Find the idea of being invested in the S&P 500 and the guarantee of not losing money attractive? Purchase Structured Notes. That is the investment product the insurance companies use to offer guaranteed (capped) returns between 0%-10% (or whatever). Just with additional fees on top and lower participation rates. You can even buy ones that give you 1.5x or 2.0x leverage to the upside if you don't need 100% downside protection (We typically take 10%-20% downside protection for the added upside multiplier. With 10% protection you are protected from the first 10% loss in the index. S&P down 10% or less, you get all your money back. S&P down 15%, you only lose 5% etc.) Structured notes are pretty cool financial products. I suggest sticking with the plain vanilla ones. The fancier and more complicated notes are more akin to gambling and are what have garnered the bad press in the past. It's important to note that Structured Notes are derivatives and not directly invested in the index or the underlying stocks. This means no dividends or credit for dividends occur, just the change in the price value of the index.
Most people have the S&P 500 as a cornerstone of their investment portfolio: they are never going to sell it until they actually need the money to live off of. Currently, SPY is yielding 1.92%. As long as I am holding that position and not selling it, my only tax is on the dividend. Since the majority of that dividend is qualified, it will be taxed between 0%-15% for most with some paying 20% and even less paying the additional 3.8% Medicare tax on top. Most Americans (I don't know the BP tax bracket breakdown) would be paying 0% in tax on the qualified (majority) portion of the dividend. Realistically, tax wise, if you're holding for the long term and not day trading, putting after-tax money in a regular taxable account isn't at that much of a disadvantage compared to putting after-tax money in a whole life policy as an investment for most people. There are always exceptions though. The regular after-tax account does allow for the opportunity for tax-loss harvesting which can save you money in taxes along the way for a plus.
The life insurance policy is protected from taxes twice compared to a buy and hold ETF in a taxable account: Once because the insurance policy is a tax deferred vehicle and the taxable account is not and Second because you don't receive any dividends from the underlying in an insurance policy. As explained above about structured notes, the insurance policy isn't directly invested in the stocks or the index so no dividends are paid. It's all based on the price value of the indices. Projecting out 10% historical annual returns until your retirement? Better make that 7%-8% since you won't be receiving the dividend portion of the index's return. That also means you don't get the compounding effect of reinvesting the dividends every year. (1 - highest tax rate) x 1.92% dividend rate of SPY > $0 dividends in an insurance policy. If there are no dividends to defer taxes on, is there any real tax deference advantage offered?

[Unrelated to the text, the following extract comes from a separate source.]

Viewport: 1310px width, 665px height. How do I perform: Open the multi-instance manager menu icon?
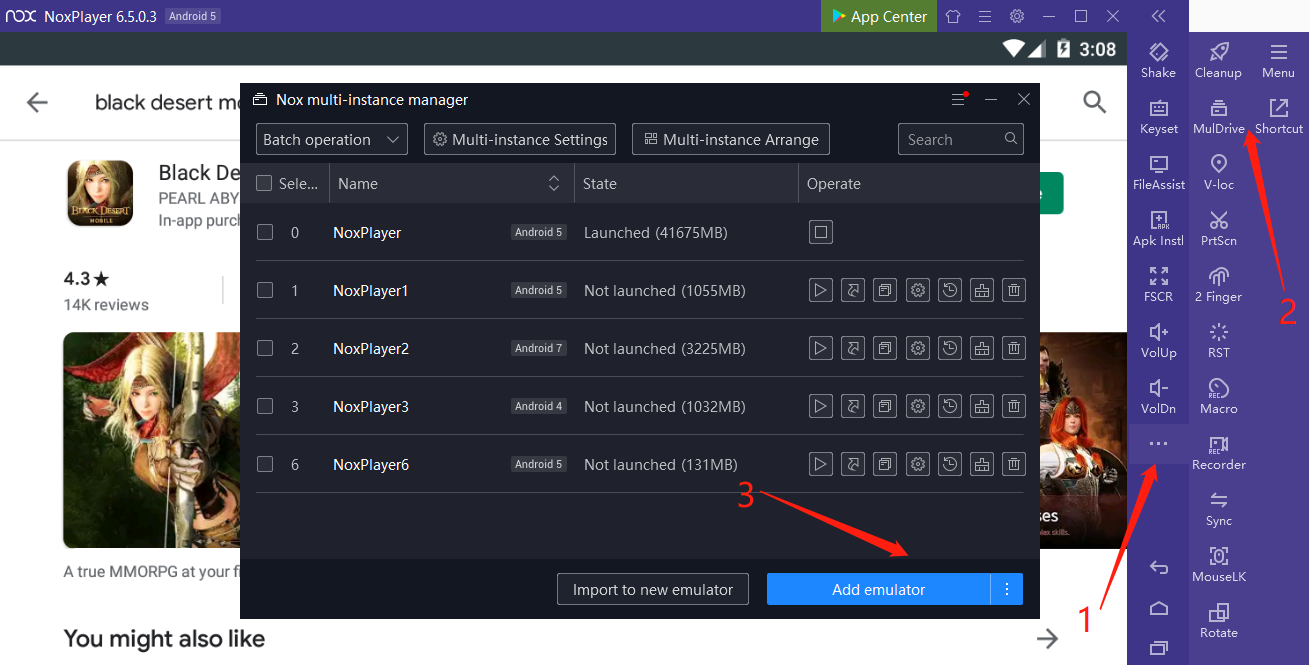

At retirement you can use margin to obtain 50% of the taxable account's value as a margin loan without paying taxes. You wouldn't have to pay taxes until you received a margin call and you were forced to sell at 65% LTV. This is less than many insurance policies that offer a 95% LTV without paying taxes. You would withdraw less principal each year in the taxable account compared to the insurance policy because of the dividends funding a portion of your retirement. It would be interesting to compare SPY's 0.09% expense ratio and reinvested dividends to the insurance policy's higher expenses and lower, no dividend no compounding return over the long run and see how much of a dollar difference this really is though. Especially since many are using examples of saving several decades for retirement and then living through retirement for a fifty, sixty years or more projection. I have a guess which amount would be larger even with the big LTV difference.